DOCUMENT EXTRACT:
What’s the Deal With Carrots?

Juicing is now pretty mainstream and carrots are a popular ingredient for their copious juice and pleasant sweetness. Sweetness. What if you have cancer: should they be included? At the cancer clinic I went to in Arizona, carrots were never included in the daily vegetable juice because of their high sugar content. However, the Gerson protocol for cancer treatment features up to 13 glass of carrot juice per day.

I puzzled over this contradiction for a while. Fructose is the sugar in fruits and vegetables and many cancer doctors say:

  • Fructose is sugar! No different from sucrose, table sugar, so keep it to a minimum in your anti-cancer diet.

Others, such as Dr. Jimenez of Hope4Cancer, an alternative cancer clinic in Mexico, say:

  • Fruit fructose is safe! High fructose corn syrup and other fructoses do feed cancer but the fructose in fruit, carrots and beets does not. That’s because those fructose molecules have left-spinning electrons around their nucleus and cancer cells ignore them as food.

I love fruit so for two weeks in 2015 I followed that theory, eating red grapes, berries, and green apples. Red grapes contain the anti-cancer Resveratrol in their skins and seeds; berries are widely thought to be anti-cancer; and green apples are less sweet than red ones. However, after two weeks, my chronic leukemia tried to go acute. The dysfunctional white cells rose high, cluttering the blood and partially blocking the capillaries in the brain. This gave me a woozy feeling and the fast and erratic heart rate alarmed me so for three days I took the Leukemia pills called Sprycel and rested a lot. Then I was OK again and I thought, Fructose is not safe! Back to the fructose contradiction.

RAW DATA:
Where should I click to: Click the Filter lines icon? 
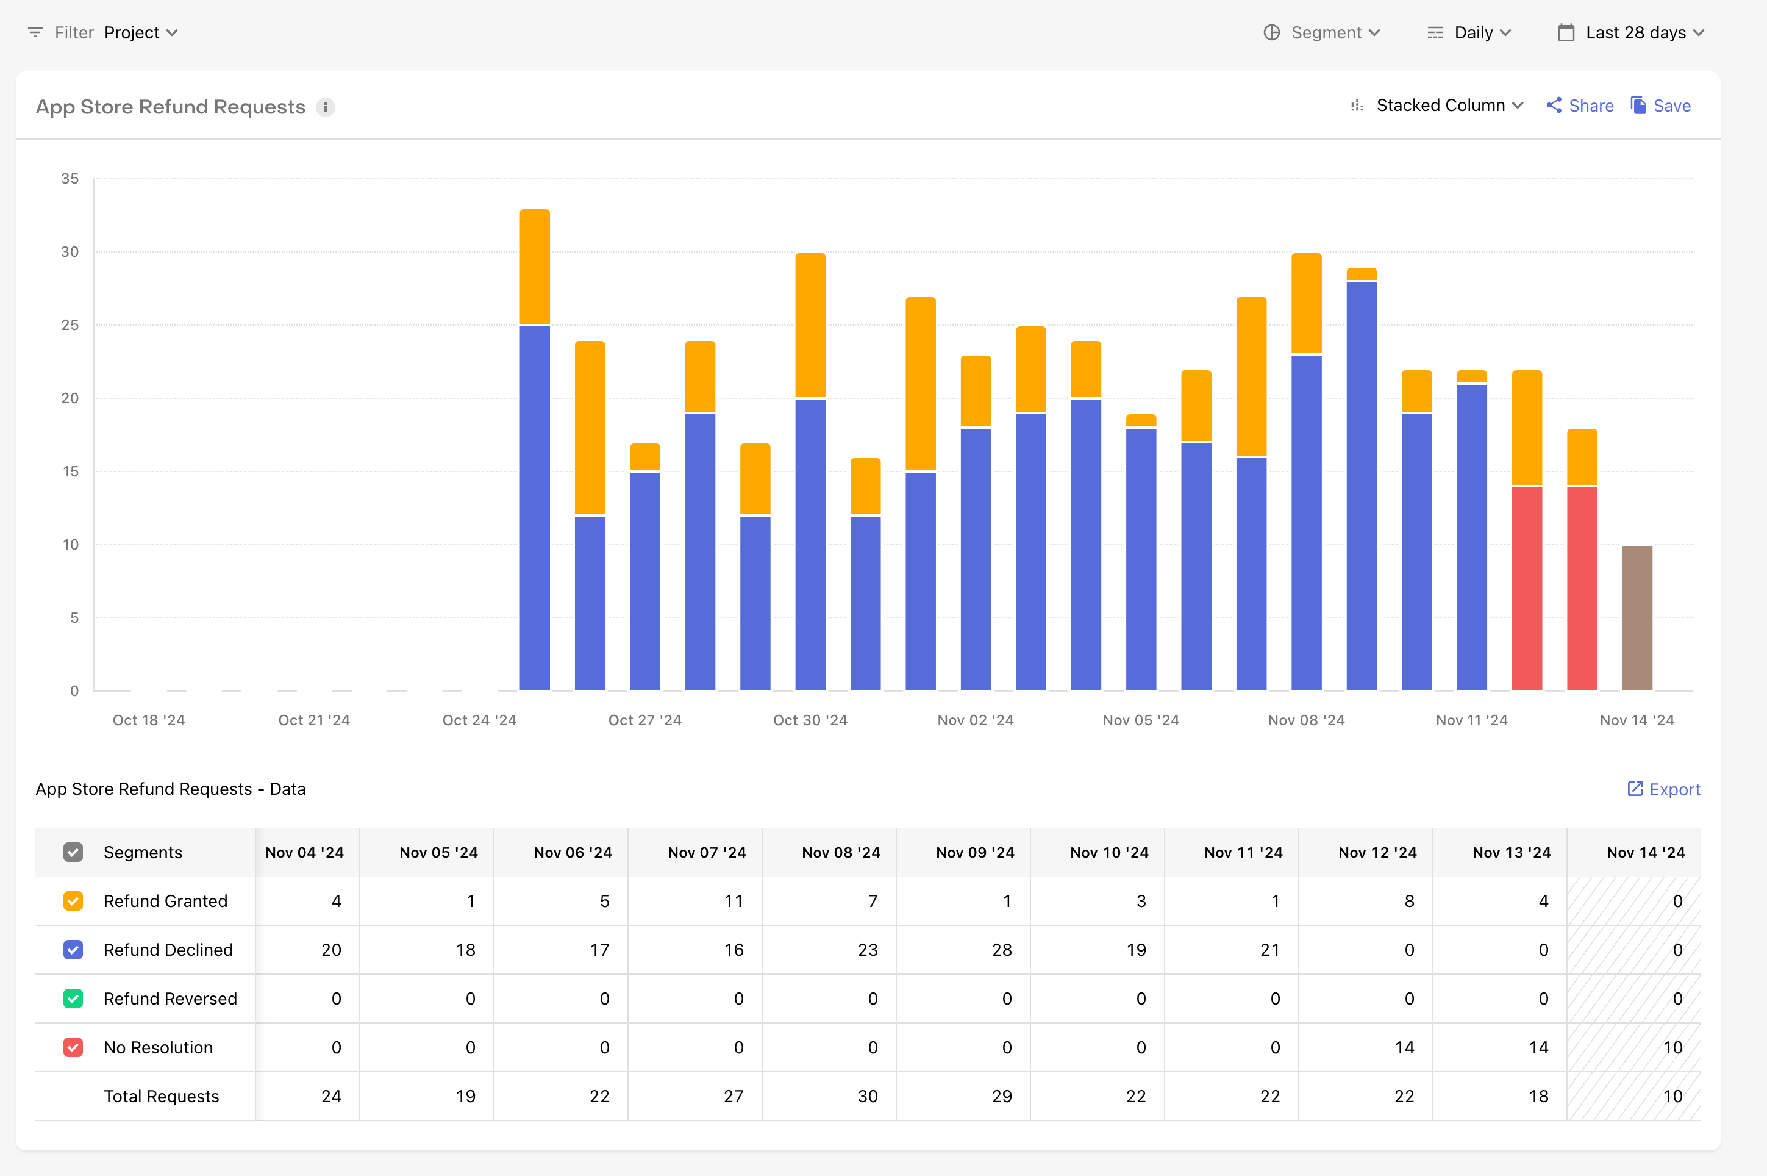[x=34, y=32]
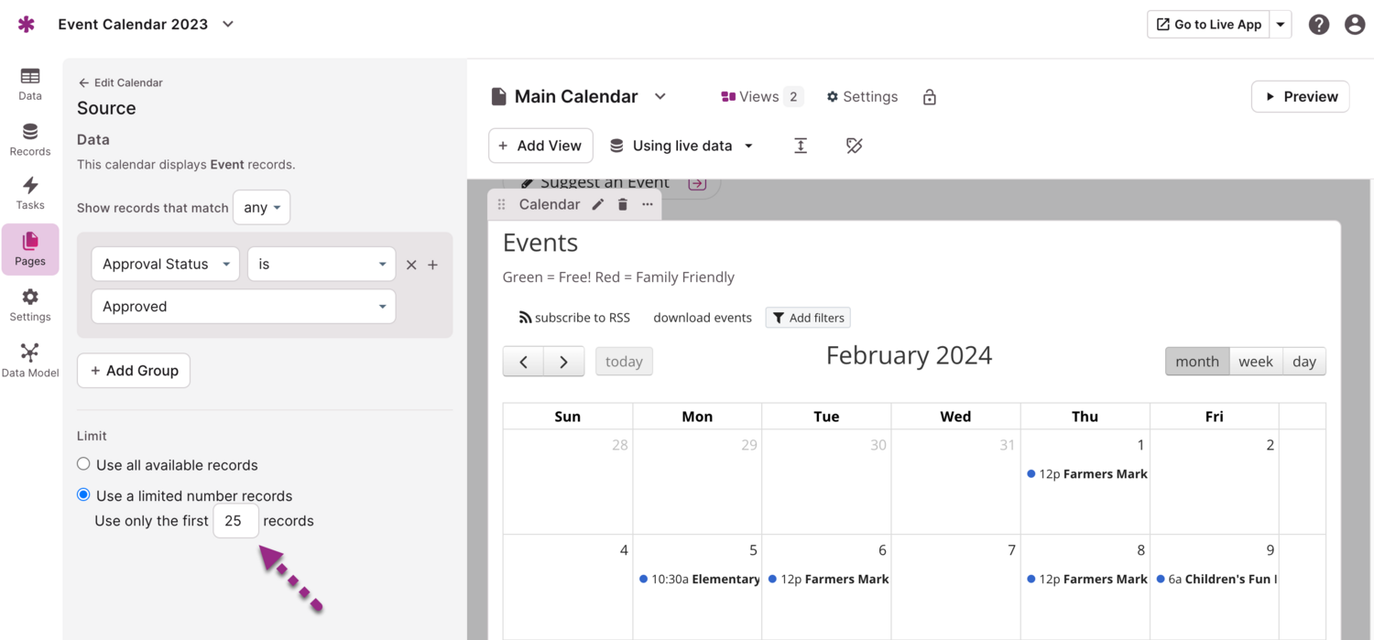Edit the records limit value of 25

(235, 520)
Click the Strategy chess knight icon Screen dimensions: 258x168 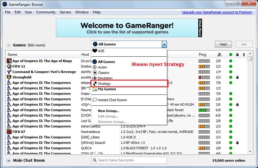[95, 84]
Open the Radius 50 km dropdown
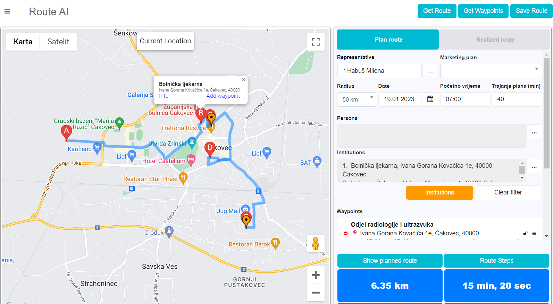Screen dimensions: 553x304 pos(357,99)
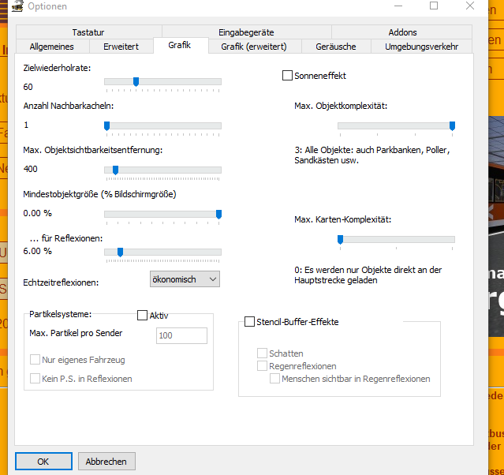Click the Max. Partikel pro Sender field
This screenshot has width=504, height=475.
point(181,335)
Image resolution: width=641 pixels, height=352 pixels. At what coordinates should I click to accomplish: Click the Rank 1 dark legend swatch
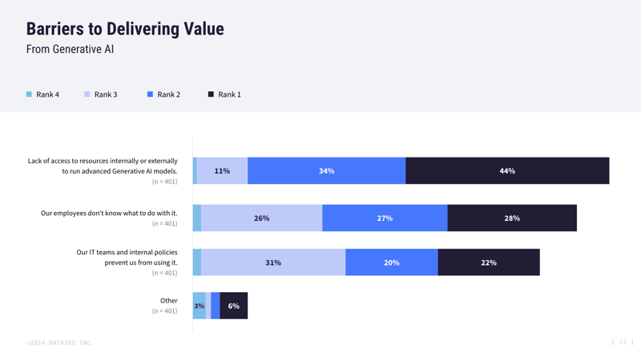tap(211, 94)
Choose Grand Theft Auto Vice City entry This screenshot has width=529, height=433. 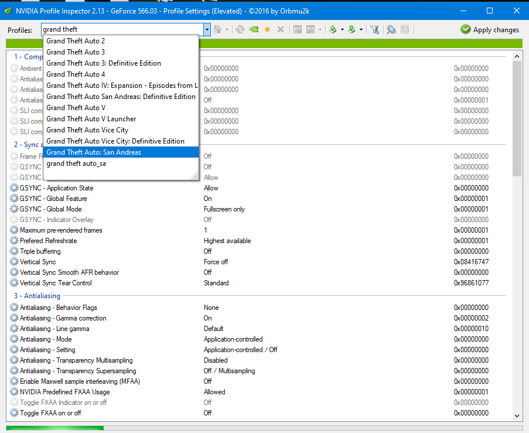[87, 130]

DESCRIPTION OF THE TASK: Translate this sentence from the piece on carrots and cancer into Spanish: "I puzzled over this contradiction for a while." The material isn't needed for anything here.

WRITTEN ANSWER: Estuve dándole vueltas a esta contradicción durante un tiempo.